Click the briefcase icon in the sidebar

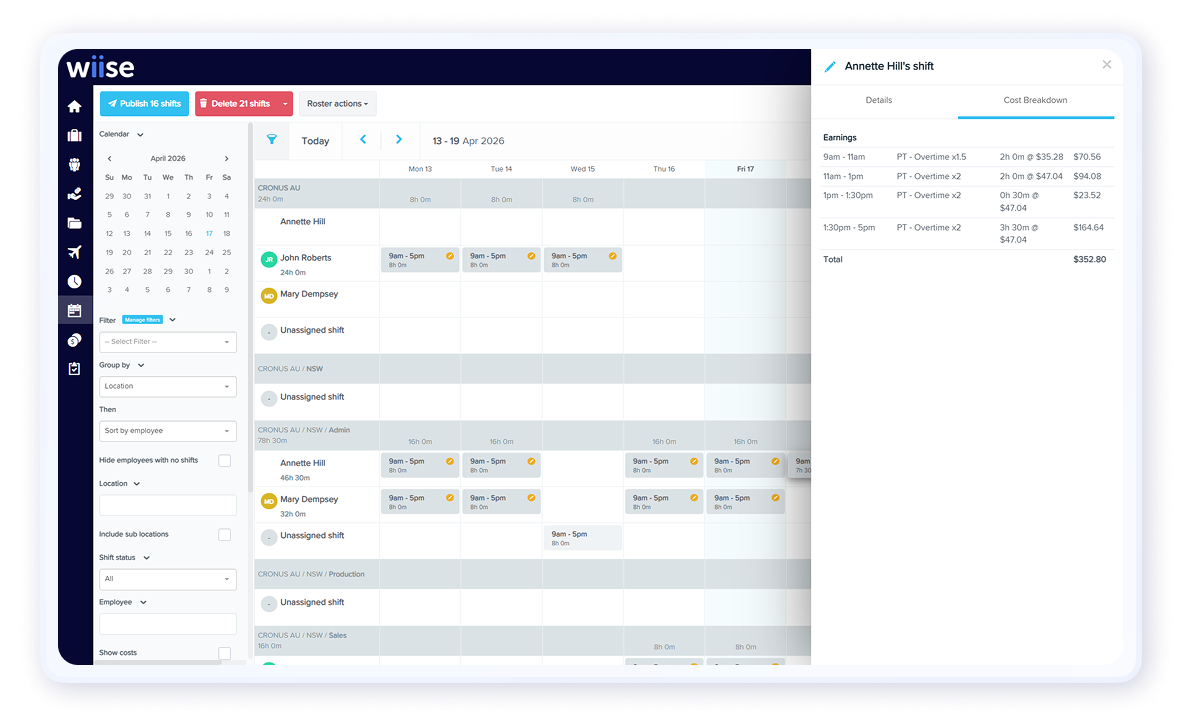[x=74, y=136]
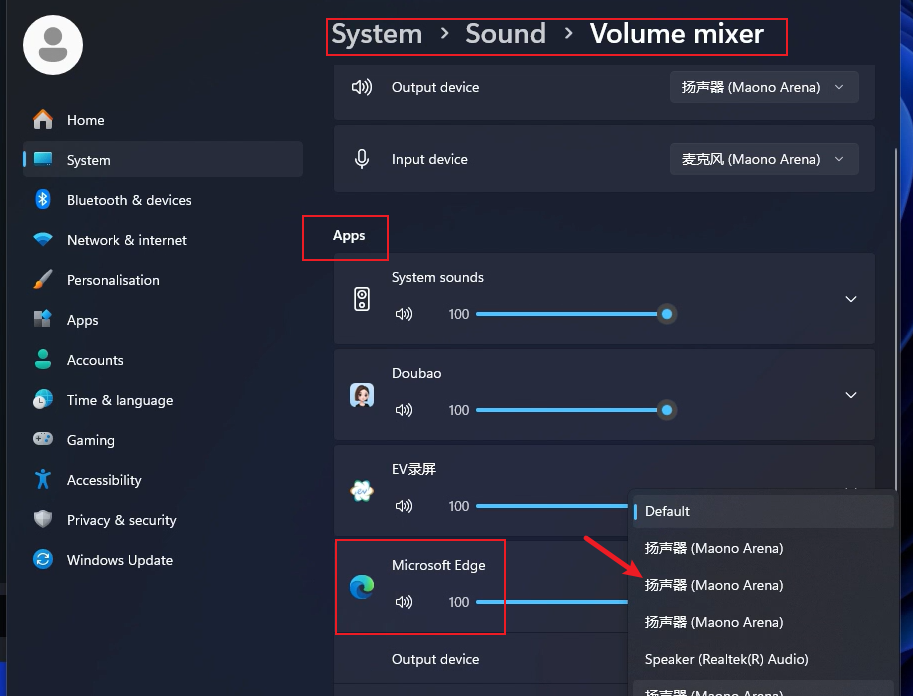The height and width of the screenshot is (696, 913).
Task: Mute the System sounds speaker icon
Action: pos(404,314)
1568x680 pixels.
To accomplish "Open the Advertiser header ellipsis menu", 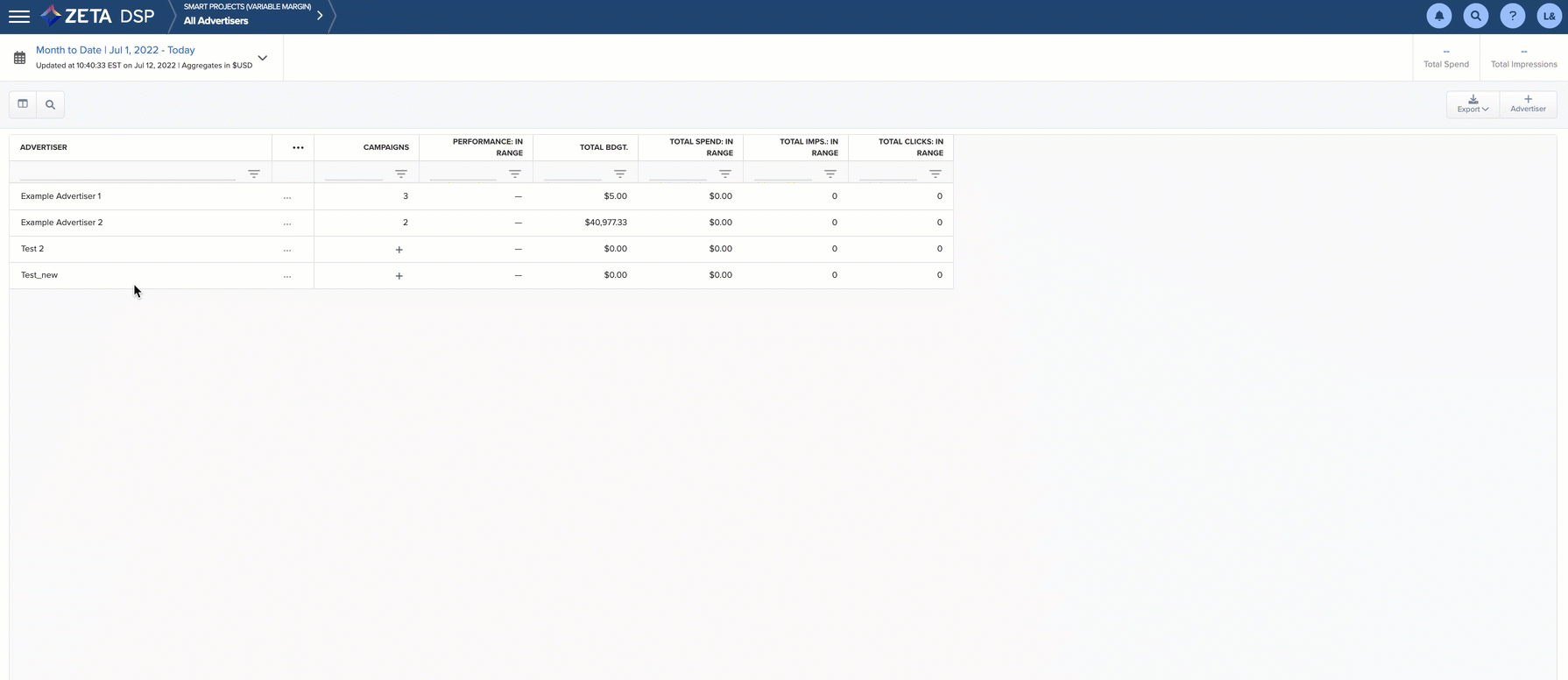I will [298, 147].
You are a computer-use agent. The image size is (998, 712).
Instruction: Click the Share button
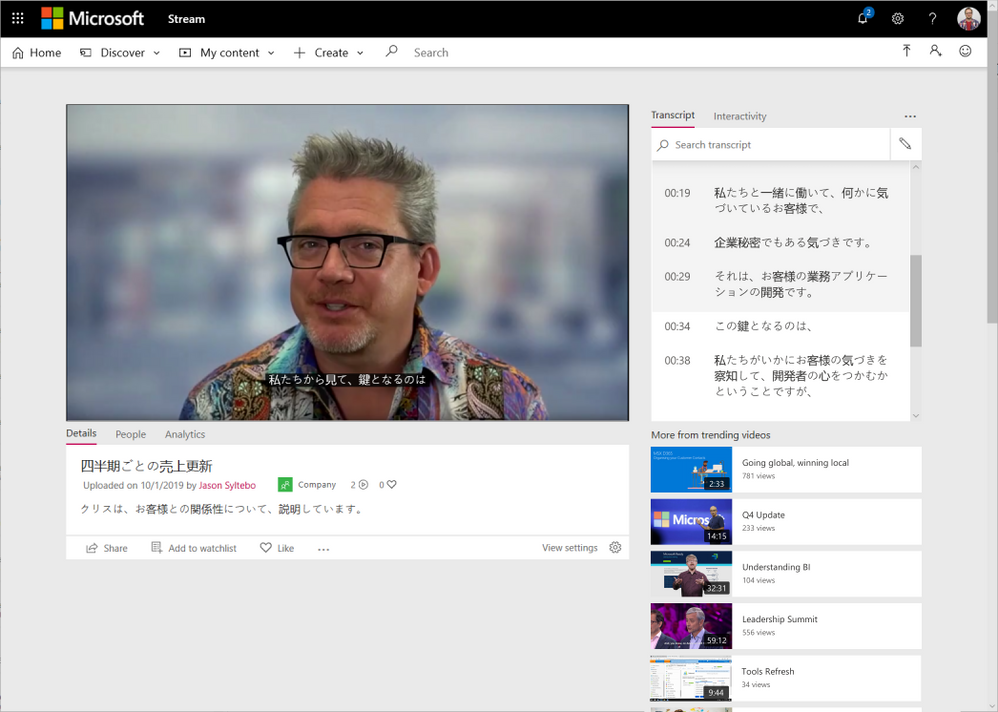coord(107,548)
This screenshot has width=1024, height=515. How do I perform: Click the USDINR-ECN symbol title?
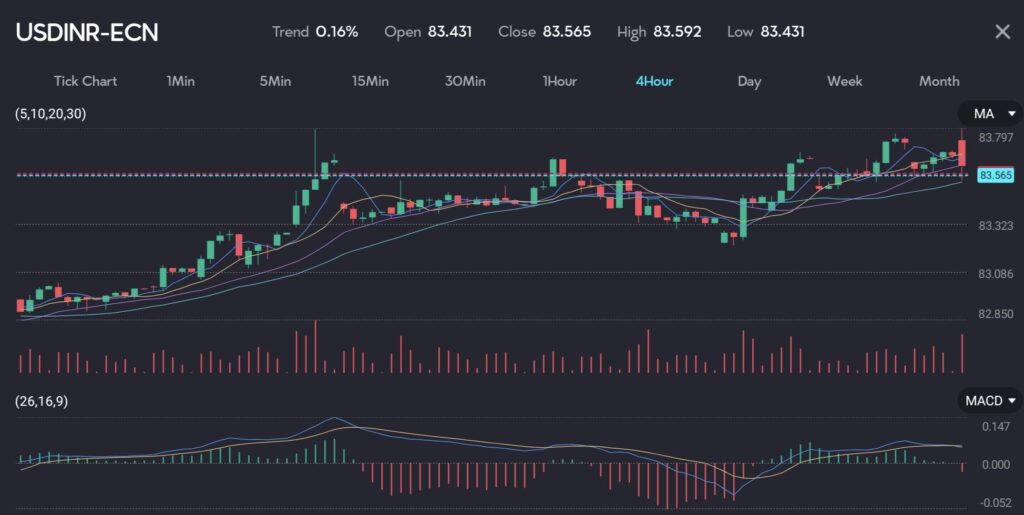[87, 32]
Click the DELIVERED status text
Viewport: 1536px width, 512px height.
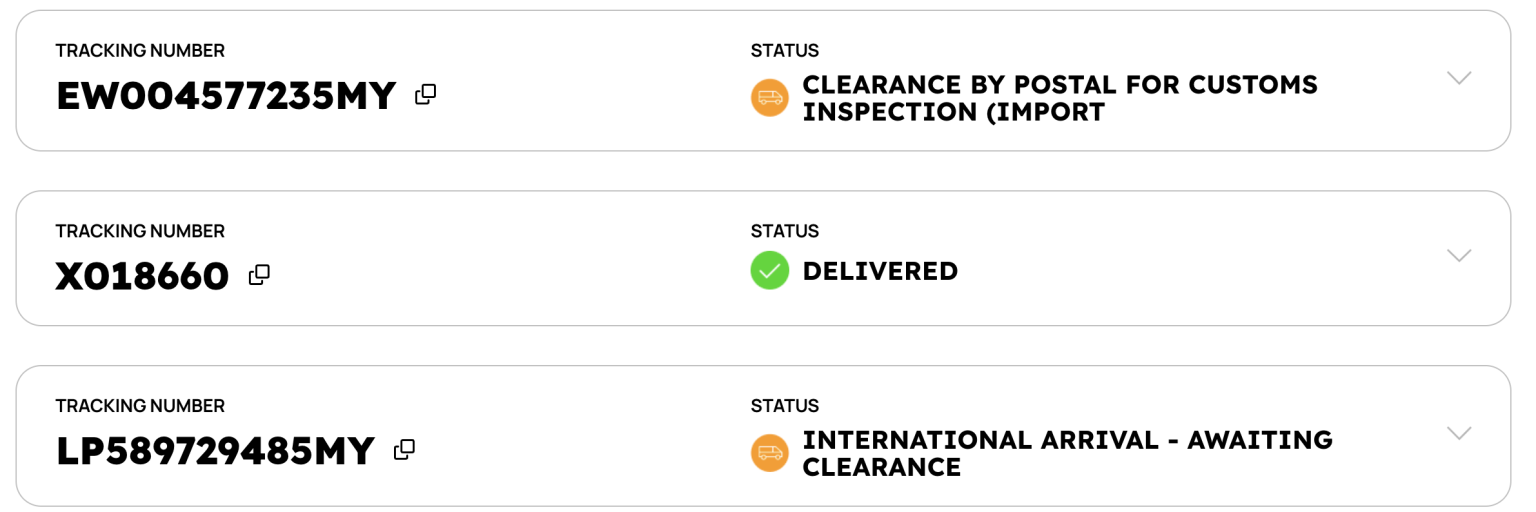click(880, 271)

[Task instructions]: Pictures aside, set down the lines from the one containing "This screenshot has" through the end of the records above, exactly and only those.

[Solution to the problem]:
This screenshot has width=1024, height=515. How do I perform: Click the USDINR-ECN symbol title?
[87, 32]
Click the DELIVERED status text
Viewport: 1536px width, 512px height.
click(880, 271)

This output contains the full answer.